What if your Christmas
gift could grow?
Make someone’s day with a gift that grows
This Christmas, give a gift that truly grows. Our selection of eCards aren’t just a beautiful way to send holiday cheer – they help grow Community Pocket Forests in the places that need them most. Each eCard you send supports native seedlings planted in heat-vulnerable suburbs, restoring biodiversity, creating cooler neighbourhoods, and building habitat for local wildlife.
Give a gift that grows – and watch your impact come to life.




Why go paperless?
In Australia, we send over 100 million Christmas cards every year.
It’s a heartfelt tradition but one that comes with a significant environmental cost. Those single-use paper cards contribute to deforestation, habitat loss, and the degradation of ecosystems that both wildlife and communities rely on.
To offset the carbon footprint of that paper alone, we’d need to plant around 230,000 trees and let them grow for at least a decade.
At a time when our landscapes are heating, biodiversity is declining, and communities are feeling the effects of climate change, choosing paperless options matters.
This Christmas, choose a better way to give: send an eCard and give a gift that grows.
A simple solution for you, a lasting impact for the environment
Sending an eCard takes seconds – but the impact lasts for generations.
Your gift grows into native seedlings that help cool cities, restore ecosystems, and bring communities together through our Community Pocket Forest program.
Why it matters
Every Carbon Positive Australia eCard helps grow real, on-the-ground restoration across Australia. Your contribution plants native trees in Community Pocket Forests, restoring habitat, supporting endangered species, improving climate resilience, and creating greener spaces for local communities.

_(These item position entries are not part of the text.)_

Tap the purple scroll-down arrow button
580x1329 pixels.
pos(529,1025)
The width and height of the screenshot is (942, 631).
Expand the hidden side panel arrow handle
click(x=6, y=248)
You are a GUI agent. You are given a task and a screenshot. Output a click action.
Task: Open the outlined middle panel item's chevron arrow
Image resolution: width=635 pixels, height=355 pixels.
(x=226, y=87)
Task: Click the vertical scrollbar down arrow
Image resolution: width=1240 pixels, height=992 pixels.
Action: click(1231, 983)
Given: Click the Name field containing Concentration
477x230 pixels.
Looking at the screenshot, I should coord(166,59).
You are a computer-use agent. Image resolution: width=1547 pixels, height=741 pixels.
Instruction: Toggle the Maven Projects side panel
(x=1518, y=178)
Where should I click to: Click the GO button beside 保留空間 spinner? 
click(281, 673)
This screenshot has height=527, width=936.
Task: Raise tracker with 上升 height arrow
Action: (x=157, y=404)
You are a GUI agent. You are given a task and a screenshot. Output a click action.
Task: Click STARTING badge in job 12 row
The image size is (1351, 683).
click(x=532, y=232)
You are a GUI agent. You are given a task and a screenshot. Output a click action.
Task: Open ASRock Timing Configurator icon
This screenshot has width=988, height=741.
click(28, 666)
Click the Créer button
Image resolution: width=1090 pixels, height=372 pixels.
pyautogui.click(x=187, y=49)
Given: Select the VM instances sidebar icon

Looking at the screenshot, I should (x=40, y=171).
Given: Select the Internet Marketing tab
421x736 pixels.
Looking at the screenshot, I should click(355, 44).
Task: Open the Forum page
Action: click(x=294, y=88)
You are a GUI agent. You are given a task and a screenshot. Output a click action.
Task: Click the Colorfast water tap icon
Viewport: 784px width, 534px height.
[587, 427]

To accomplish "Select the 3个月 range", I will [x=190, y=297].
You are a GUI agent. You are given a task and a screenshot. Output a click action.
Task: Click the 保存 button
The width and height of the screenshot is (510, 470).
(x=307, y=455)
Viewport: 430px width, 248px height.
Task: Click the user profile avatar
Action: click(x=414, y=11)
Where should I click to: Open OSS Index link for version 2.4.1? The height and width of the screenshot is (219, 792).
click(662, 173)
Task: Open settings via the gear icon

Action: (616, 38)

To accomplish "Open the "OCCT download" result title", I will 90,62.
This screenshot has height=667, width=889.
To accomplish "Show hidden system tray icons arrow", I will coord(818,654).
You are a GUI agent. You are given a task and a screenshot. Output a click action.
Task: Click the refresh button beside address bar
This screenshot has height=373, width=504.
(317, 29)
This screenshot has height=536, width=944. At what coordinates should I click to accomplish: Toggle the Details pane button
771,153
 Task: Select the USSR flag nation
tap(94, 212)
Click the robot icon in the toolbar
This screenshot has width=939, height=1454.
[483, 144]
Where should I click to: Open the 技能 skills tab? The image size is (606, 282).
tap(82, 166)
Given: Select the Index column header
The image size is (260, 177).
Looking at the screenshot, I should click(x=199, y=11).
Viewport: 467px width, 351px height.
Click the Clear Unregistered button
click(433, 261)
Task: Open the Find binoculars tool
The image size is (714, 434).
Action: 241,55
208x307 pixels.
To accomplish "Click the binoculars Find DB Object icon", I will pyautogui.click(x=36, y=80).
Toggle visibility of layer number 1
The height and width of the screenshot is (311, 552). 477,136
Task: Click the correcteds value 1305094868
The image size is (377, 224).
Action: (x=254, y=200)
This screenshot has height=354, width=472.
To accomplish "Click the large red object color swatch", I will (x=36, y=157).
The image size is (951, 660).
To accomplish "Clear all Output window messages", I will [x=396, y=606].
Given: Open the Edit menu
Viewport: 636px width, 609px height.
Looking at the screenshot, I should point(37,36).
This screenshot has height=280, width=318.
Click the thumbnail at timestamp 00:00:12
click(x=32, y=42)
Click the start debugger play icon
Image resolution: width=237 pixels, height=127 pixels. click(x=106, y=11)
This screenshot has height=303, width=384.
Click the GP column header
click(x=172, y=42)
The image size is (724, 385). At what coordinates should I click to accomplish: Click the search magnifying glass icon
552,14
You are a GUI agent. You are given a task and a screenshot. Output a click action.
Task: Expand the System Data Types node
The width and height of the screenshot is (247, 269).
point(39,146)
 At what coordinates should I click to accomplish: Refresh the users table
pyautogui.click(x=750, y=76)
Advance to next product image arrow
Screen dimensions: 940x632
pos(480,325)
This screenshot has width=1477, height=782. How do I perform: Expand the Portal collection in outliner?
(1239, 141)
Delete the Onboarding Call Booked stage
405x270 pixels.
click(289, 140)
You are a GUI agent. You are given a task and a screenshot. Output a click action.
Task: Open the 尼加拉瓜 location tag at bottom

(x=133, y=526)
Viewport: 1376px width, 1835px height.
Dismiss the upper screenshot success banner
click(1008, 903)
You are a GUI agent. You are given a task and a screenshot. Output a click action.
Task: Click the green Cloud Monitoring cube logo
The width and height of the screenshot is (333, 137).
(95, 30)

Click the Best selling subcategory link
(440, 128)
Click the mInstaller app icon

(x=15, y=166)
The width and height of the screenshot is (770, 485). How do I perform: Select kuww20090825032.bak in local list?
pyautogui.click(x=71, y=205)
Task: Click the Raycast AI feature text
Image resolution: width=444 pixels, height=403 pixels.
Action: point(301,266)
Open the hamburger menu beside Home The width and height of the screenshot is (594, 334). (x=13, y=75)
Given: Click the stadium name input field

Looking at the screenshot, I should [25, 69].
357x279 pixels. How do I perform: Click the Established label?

Australia is one of the world’s most biodiverse nations, yet more than 2,000 native species are at risk of extinction. Your eCard helps change that by creating new habitat where it’s needed most.
This festive season let’s unite for nature.
Give a gift that grows – and help transform communities that need it most!
About the artists
Anya Brock
Iconic Australian Artist Anya Brock is best known for her spirited and bold use of colour and strokes, exploring the connection between amplification and emotional mark making, creating a distinctive visual language in all her work.
Anya sees her work as semi abstracted interpretations of her subjects. Employing organic exaggeration and distortion – the work is recognizably figurative without entering realism.
Her colourful original paintings and prints feature in the interiors of Australia’s most contemporary homes and her larger-than-life murals can be found splashed across walls throughout Los Angeles, Sydney, Melbourne, Perth and Fremantle.
You can see more of Anya’s work on Instagram or visit her website.


Sami Bayly
Sami is a Newcastle, NSW based scientific illustrator who loves to paint any animal or plant that can be defined as weird, wonderful or even ugly!
She has released three books in the Illustrated Encyclopaedia series and has just released her fourth book (the first of a new of a new series), called How We Came To Be – Surprising Sea Creatures, published by Lothian – Hachette Australia.
With a bachelor of Natural History Illustration (Honours) at UoN, she is trained in scientific illustration and loves to try new mediums and techniques, as she never knows what style she might fall in love with next.
You can see more of Sami’s work on Instagram or visit her website.
Brenton See
Brenton See is a Perth artist specialising in small canvas works to large scale interior and exterior wall murals.
Nature has played a massive part in leading Brenton to the work he now constructs today. A keen photographer and birdwatcher he now spends a majority of his free time in the Western Australian landscape gathering reference photos for upcoming murals. The excitement of sharing the flora and fauna of Western Australia keeps Brenton motivated in his journey to educate the world on just how lucky we are to share our planet with such wonders. His work now focuses on celebrating the native species found within 15km of the location of the wall he is painting. This makes each site unique and helps to educate the public on what can be found close-by.